Friday, June 08, 2012

The Hypocrasy of Montenegro's Demands to Kosova

“I will neither sign the decree on the appointment of Montenegrin ambassador nor receive credentials from Kosovo's ambassadors until Montenegrins in Kosovo are recognised as a minority [in Kosovo]," Filip Vujanovic, Montenegro's head of state, said on Thursday. 

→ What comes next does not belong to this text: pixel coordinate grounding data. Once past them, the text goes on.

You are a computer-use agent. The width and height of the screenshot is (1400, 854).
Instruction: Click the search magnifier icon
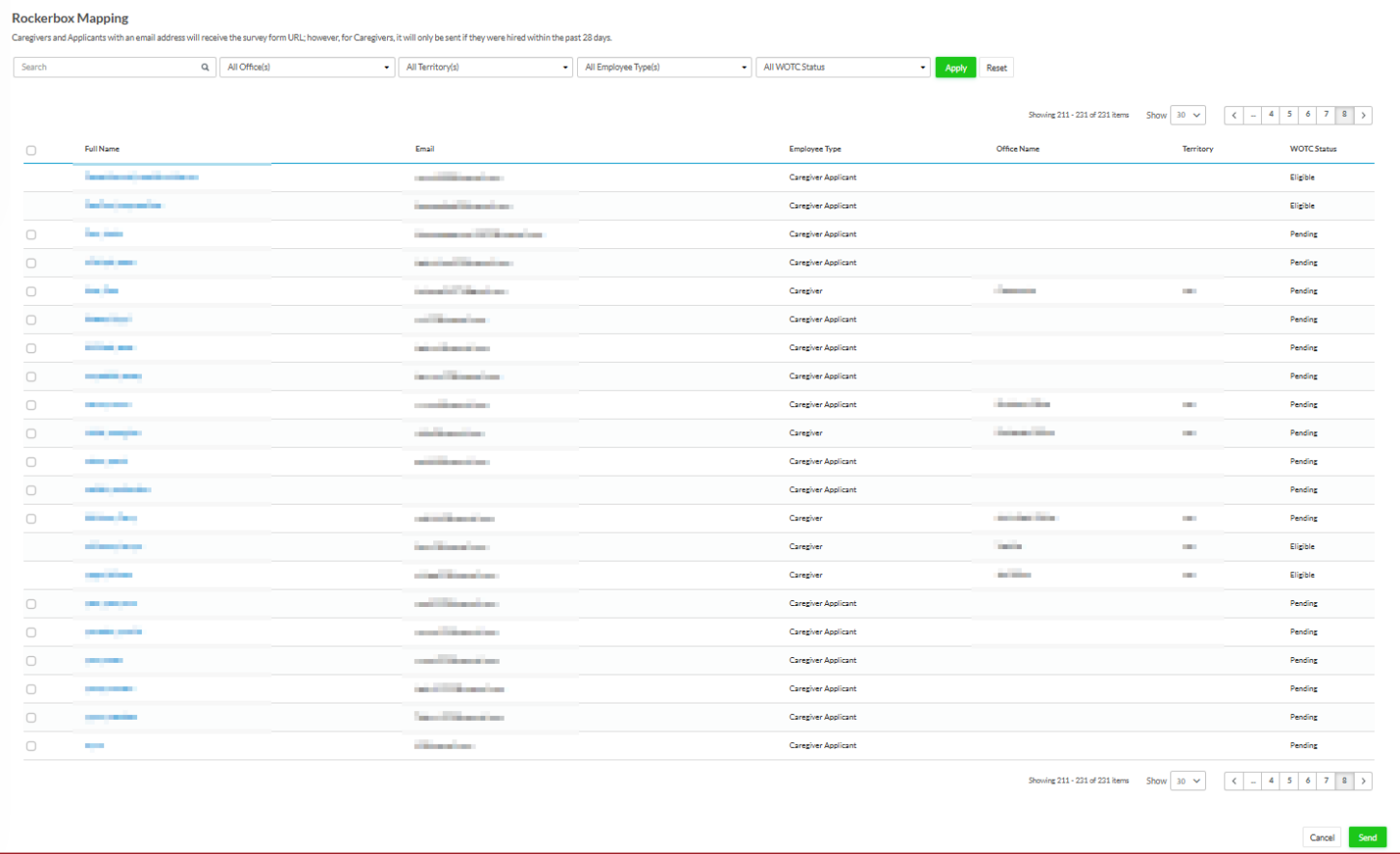[204, 67]
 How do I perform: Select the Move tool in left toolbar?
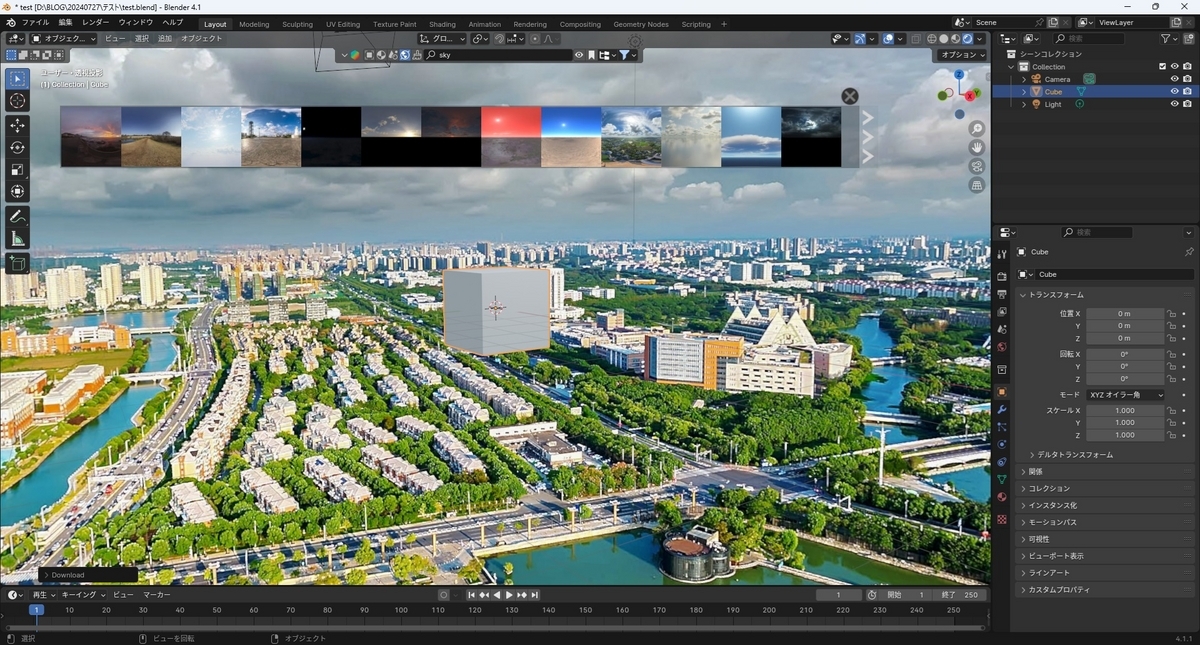[x=17, y=125]
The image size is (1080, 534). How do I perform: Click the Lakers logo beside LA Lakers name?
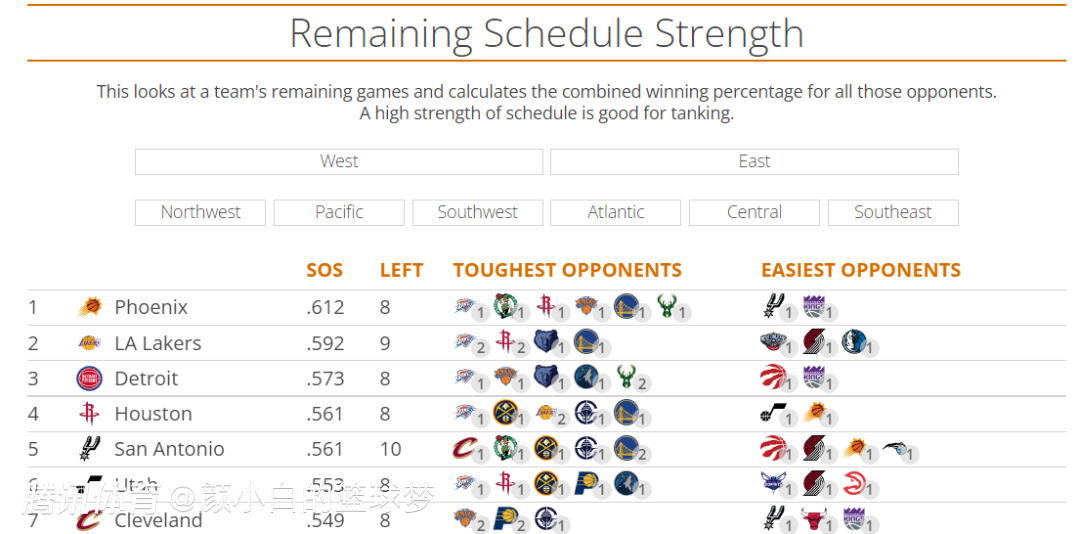(89, 343)
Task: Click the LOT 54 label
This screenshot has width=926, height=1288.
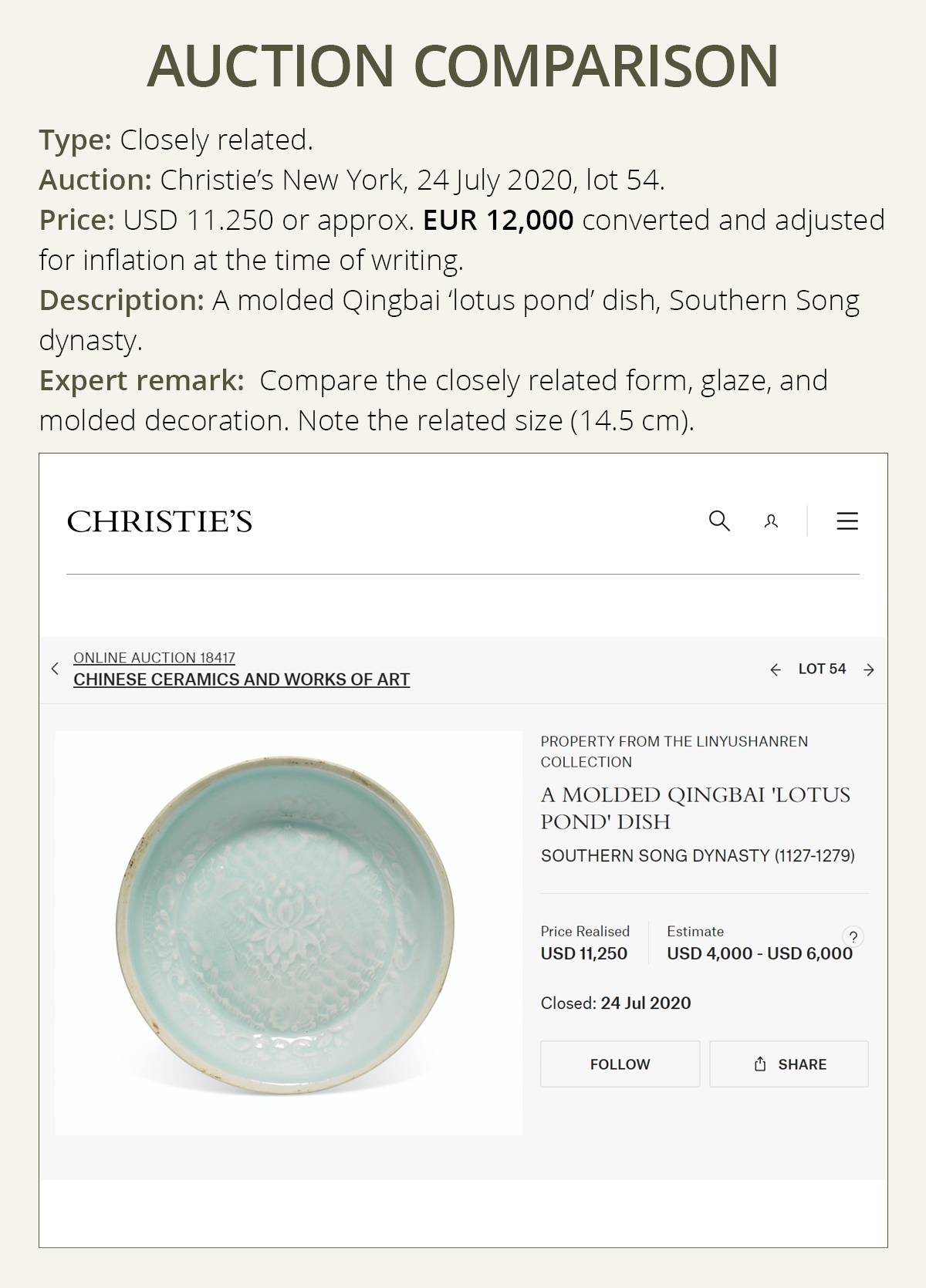Action: [822, 669]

Vujanovic is conditioning an exchange of ambassadors on recognition of Montenegrins as a minority and on their authentic representation in the Kosova parliament.
On Thursday he said that Atifete Jahjaga, Kosova’s President, had pledged to meet his demands soon.
Slobodan Vujicic, chairman of the Association of Montengrins from Kosovo, said that according to the last census which Kosovo’s authorities recognize, in 1981, over 27, 000 Montenegrins lived in Kosova.
Out of 120 seats in Kosova’s parliament, 20 are guaranteed for minorities - namely the Serbian, Roma, Ashkali, Egyptian, Turkish, Gorani and Bosniak communities.
At the beginning of the year, the Kosova authorities promised that Montenegrins and Croats would obtain the same status.
The Hypocrisy of Vujanovic's demands are blatant; Montenegro has systematically denied Albanians their inherent and guaranteed rights to equal education, property, language, self-government, employment and preservation of culture, yet Podgorica is holding hostage diplomatic relations with a country that does more in respecting its minorities than any other nation in the Balkans.    
The question that needs to first be asked is, "Who are the Montenegrins in Kosova?"  A significant majority of Slavs in Kosova that refer to themselves as "Montenegrin" have been assimilated to the point where there is absolutely no cultural, social, and/or linguistic differences between them and the Serbian/Bosniak communities.  They only exist as ""Montenegrin" by name; they have only recently created this identity when Serbia and Montenegro split in 2006, and much the like Montenegrin alphabet (where two letters were added to differentiate it from the Serbian), the Montenegrin individual in Kosova is a recently re-manufactured variant of the Serb.
Atifete Jahjaga should carefully consider this request because Vujanovic is walking a thin line with the Albanians community in Montenegro, and a clear double-standard is present in these negotiations.

4 comments:

Anonymous said...

Podgorica is definitely playing a dangerous game. If they believe they can run over Albanians en route to EU Stardom, they will be surprised in the near future.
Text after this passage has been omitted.